**Your task**
Rewrite only the records from the line with "You are a GUI" to the line with "I will coord(19,77).", replacing "screenshot" with "capture" and leaving everything else unchanged.

## BEGIN Information supplied

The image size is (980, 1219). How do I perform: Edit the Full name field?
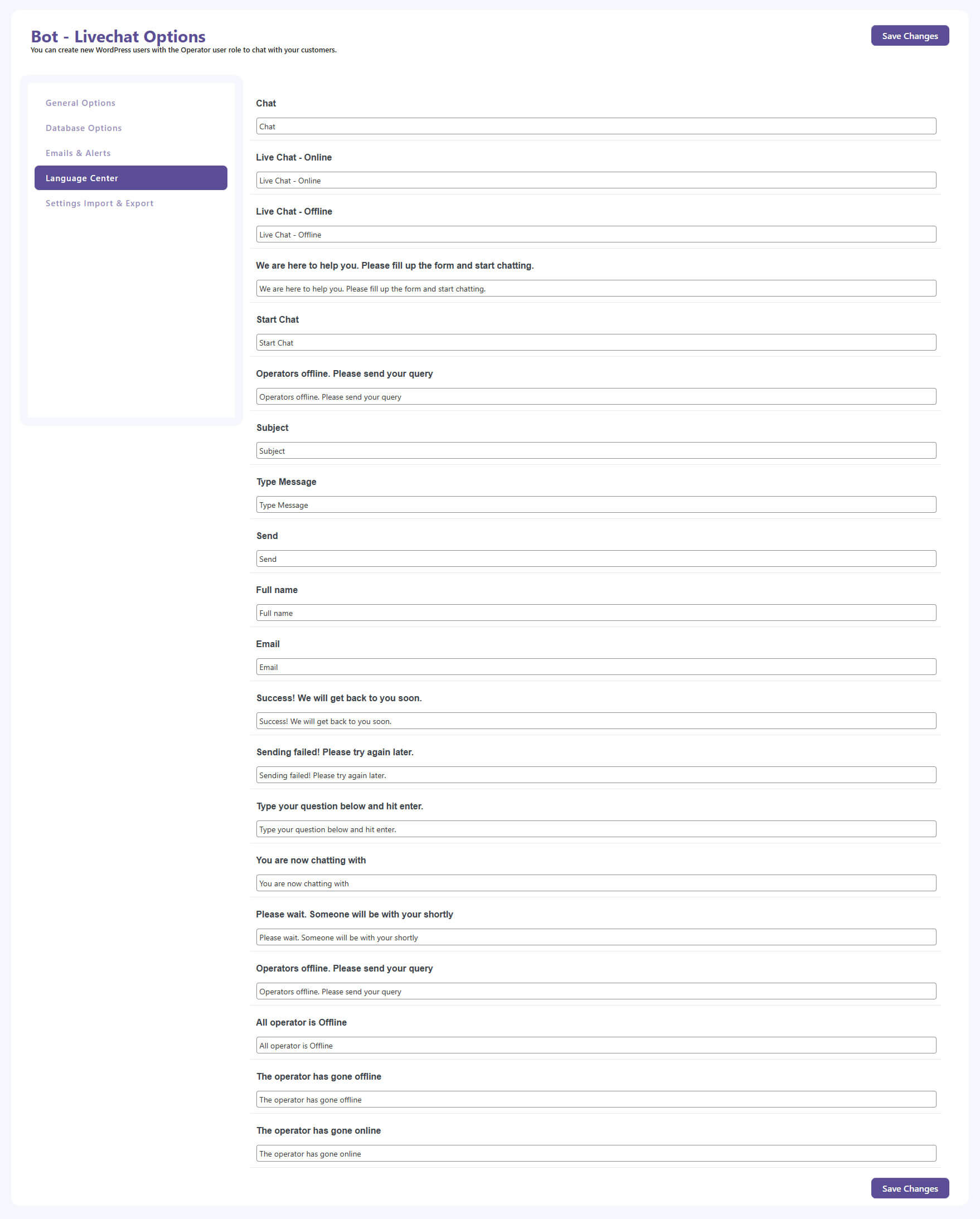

## END Information supplied
## BEGIN Information supplied

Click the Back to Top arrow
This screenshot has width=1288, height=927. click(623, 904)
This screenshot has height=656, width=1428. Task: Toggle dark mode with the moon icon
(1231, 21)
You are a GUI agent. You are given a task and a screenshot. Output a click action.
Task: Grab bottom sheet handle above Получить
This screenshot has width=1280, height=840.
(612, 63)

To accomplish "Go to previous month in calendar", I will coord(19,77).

## END Information supplied

**Solution for this task**
You are a GUI agent. You are given a task and a capture. Output a click action.
Task: Grab bottom sheet handle above Получить
This capture has width=1280, height=840.
(612, 63)

To accomplish "Go to previous month in calendar", I will coord(19,77).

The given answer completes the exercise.